▶ **Objective**: Copy the material word for word, from its first line through the line with "[x=990, y=684]", and stop there.

▶ **Data provided**:
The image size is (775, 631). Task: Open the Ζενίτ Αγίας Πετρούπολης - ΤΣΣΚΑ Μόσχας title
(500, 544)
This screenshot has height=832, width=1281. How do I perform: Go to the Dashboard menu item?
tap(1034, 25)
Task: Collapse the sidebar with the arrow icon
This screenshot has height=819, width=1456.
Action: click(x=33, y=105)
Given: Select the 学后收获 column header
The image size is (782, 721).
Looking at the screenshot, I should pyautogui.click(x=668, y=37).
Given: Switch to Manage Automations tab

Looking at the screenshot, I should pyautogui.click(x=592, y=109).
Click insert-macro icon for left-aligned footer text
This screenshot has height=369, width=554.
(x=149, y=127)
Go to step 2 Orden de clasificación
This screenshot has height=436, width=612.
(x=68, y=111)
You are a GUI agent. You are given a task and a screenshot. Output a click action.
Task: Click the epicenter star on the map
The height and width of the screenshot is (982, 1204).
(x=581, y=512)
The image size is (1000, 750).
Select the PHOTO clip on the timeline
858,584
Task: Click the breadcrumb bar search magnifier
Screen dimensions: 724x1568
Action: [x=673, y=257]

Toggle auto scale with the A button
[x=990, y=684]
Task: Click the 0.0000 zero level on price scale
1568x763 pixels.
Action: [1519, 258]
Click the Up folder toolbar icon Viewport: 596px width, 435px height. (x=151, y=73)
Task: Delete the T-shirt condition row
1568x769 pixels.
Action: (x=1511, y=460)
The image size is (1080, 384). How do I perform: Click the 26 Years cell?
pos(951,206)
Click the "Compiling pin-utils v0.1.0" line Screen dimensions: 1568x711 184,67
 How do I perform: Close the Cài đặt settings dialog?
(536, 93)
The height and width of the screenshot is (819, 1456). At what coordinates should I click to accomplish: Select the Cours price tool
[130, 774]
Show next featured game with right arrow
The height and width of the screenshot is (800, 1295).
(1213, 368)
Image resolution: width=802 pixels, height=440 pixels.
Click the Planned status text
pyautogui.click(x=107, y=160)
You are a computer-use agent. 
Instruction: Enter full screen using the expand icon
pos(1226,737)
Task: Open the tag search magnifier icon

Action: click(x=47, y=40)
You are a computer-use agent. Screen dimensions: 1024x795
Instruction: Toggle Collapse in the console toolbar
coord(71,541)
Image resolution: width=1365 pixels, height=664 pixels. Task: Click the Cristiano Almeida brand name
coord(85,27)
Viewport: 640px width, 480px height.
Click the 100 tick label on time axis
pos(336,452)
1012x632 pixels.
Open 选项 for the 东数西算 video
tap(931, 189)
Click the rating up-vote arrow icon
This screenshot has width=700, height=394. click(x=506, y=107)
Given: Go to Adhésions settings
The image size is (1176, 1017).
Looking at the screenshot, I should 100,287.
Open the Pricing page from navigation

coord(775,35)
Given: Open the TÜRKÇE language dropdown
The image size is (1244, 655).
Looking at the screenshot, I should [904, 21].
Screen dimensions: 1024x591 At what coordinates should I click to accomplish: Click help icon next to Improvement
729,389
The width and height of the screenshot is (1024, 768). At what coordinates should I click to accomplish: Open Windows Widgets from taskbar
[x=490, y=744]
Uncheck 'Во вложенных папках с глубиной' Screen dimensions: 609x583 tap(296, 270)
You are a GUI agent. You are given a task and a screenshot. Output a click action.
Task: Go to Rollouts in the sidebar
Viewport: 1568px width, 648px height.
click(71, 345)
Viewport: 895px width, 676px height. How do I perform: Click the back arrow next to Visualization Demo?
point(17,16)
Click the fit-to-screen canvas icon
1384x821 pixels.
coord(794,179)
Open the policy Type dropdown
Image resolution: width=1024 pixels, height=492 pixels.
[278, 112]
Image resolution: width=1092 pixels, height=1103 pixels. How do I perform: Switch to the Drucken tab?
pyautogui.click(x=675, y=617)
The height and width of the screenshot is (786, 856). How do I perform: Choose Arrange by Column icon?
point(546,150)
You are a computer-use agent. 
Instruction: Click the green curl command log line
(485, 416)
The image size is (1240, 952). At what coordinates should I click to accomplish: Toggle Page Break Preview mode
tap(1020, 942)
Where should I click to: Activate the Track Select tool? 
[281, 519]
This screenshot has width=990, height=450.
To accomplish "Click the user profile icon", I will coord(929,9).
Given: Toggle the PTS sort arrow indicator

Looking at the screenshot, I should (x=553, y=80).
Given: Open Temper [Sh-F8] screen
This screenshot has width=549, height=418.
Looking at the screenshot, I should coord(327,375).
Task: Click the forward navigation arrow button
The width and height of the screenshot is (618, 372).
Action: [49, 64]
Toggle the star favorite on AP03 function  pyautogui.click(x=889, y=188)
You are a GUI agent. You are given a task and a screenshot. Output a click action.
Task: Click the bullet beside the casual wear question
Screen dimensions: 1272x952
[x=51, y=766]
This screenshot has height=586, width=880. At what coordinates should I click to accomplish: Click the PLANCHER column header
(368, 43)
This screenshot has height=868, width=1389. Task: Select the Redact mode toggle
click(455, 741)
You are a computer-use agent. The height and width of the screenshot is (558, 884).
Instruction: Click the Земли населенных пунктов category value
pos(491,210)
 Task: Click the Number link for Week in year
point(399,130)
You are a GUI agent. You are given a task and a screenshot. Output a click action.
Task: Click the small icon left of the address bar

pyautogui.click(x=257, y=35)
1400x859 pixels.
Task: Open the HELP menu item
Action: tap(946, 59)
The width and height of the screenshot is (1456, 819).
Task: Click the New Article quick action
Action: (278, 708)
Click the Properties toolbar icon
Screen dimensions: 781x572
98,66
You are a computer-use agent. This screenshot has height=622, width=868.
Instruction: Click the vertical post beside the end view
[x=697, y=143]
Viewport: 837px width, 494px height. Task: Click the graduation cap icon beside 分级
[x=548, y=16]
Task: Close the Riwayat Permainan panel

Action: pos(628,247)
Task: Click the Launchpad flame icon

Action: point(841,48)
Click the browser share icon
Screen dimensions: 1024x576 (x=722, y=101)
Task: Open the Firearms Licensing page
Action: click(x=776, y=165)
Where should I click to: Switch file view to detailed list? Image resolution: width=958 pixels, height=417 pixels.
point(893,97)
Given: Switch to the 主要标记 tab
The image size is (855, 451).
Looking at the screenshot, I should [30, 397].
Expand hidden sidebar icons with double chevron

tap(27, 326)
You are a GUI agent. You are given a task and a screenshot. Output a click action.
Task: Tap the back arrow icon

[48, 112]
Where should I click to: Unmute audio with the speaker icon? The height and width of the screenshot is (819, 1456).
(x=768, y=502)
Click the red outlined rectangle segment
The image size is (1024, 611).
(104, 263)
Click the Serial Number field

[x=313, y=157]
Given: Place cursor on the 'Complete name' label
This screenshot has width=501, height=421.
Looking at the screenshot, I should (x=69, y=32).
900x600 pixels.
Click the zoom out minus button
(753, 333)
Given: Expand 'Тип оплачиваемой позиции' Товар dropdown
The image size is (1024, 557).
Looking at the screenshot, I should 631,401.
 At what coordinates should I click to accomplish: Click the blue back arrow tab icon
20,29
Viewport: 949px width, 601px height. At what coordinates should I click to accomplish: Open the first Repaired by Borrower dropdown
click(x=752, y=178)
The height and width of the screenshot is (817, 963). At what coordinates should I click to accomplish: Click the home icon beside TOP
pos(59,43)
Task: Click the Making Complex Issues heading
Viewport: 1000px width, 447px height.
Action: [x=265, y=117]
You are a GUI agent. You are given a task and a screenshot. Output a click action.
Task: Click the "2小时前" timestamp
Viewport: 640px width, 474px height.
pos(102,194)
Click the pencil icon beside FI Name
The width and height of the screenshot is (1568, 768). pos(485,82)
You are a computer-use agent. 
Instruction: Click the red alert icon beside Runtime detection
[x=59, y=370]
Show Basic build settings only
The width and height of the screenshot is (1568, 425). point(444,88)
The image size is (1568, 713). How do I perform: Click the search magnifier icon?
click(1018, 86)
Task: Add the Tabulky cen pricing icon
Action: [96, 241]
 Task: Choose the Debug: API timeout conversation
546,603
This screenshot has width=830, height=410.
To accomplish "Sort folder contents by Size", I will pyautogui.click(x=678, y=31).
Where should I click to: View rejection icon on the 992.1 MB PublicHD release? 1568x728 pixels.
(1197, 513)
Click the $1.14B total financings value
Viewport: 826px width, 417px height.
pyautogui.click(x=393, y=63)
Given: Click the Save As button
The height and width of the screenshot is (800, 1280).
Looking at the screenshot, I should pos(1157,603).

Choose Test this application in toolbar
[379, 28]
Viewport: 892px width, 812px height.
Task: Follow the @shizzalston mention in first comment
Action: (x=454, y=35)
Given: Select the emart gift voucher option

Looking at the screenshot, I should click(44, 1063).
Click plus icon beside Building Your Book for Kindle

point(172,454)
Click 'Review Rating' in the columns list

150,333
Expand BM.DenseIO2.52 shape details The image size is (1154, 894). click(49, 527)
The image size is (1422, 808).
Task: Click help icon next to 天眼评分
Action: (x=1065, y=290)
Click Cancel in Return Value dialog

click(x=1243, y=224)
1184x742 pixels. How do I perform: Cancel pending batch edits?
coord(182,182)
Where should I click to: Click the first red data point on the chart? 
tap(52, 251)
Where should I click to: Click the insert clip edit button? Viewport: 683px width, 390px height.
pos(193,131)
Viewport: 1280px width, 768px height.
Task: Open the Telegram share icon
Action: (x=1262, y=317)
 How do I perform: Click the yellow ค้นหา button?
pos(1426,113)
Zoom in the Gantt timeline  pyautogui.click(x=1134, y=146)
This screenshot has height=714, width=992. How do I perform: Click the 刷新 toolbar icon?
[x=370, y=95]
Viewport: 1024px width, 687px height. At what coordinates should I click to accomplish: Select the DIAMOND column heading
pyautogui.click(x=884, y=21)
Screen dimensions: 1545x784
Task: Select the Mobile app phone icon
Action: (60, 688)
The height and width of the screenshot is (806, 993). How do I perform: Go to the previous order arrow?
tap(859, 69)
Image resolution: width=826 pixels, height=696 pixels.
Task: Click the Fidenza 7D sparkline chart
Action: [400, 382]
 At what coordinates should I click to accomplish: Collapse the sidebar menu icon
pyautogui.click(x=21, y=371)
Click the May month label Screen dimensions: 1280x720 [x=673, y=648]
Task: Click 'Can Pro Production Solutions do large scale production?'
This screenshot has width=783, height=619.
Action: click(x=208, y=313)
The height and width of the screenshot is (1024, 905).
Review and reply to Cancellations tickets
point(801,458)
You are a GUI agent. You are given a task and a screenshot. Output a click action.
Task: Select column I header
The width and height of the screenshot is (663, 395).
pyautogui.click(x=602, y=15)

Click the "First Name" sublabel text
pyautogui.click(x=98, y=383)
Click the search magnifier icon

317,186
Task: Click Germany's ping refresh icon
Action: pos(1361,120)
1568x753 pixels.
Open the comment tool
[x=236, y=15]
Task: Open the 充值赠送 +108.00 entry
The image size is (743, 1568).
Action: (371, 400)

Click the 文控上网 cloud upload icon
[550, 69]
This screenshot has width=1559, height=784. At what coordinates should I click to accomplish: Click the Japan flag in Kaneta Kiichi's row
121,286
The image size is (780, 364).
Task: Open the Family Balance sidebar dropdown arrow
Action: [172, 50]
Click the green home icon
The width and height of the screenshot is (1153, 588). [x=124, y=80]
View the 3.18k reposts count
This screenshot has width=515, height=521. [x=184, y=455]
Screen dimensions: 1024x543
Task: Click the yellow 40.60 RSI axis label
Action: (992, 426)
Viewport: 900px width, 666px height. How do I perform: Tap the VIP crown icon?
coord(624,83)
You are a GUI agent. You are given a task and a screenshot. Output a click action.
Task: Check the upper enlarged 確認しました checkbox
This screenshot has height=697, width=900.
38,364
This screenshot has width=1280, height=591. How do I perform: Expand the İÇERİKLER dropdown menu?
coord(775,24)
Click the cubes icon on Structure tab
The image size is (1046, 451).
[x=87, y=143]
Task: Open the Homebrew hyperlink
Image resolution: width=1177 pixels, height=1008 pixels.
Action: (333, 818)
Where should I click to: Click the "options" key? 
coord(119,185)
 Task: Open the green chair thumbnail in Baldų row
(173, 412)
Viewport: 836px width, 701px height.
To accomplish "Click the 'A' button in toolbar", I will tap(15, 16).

▶ **The output**:
The image size is (775, 631). Task: Open the Ζενίτ Αγίας Πετρούπολης - ΤΣΣΚΑ Μόσχας title
(500, 544)
This screenshot has height=832, width=1281. How do I perform: Go to the Dashboard menu item?
tap(1034, 25)
Task: Collapse the sidebar with the arrow icon
This screenshot has height=819, width=1456.
Action: click(x=33, y=105)
Given: Select the 学后收获 column header
The image size is (782, 721).
Looking at the screenshot, I should pyautogui.click(x=668, y=37).
Given: Switch to Manage Automations tab

Looking at the screenshot, I should pyautogui.click(x=592, y=109).
Click insert-macro icon for left-aligned footer text
This screenshot has height=369, width=554.
(x=149, y=127)
Go to step 2 Orden de clasificación
This screenshot has height=436, width=612.
(x=68, y=111)
You are a GUI agent. You are given a task and a screenshot. Output a click action.
Task: Click the epicenter star on the map
The height and width of the screenshot is (982, 1204).
(x=581, y=512)
The image size is (1000, 750).
Select the PHOTO clip on the timeline
858,584
Task: Click the breadcrumb bar search magnifier
Screen dimensions: 724x1568
Action: [x=673, y=257]

Toggle auto scale with the A button
[x=990, y=684]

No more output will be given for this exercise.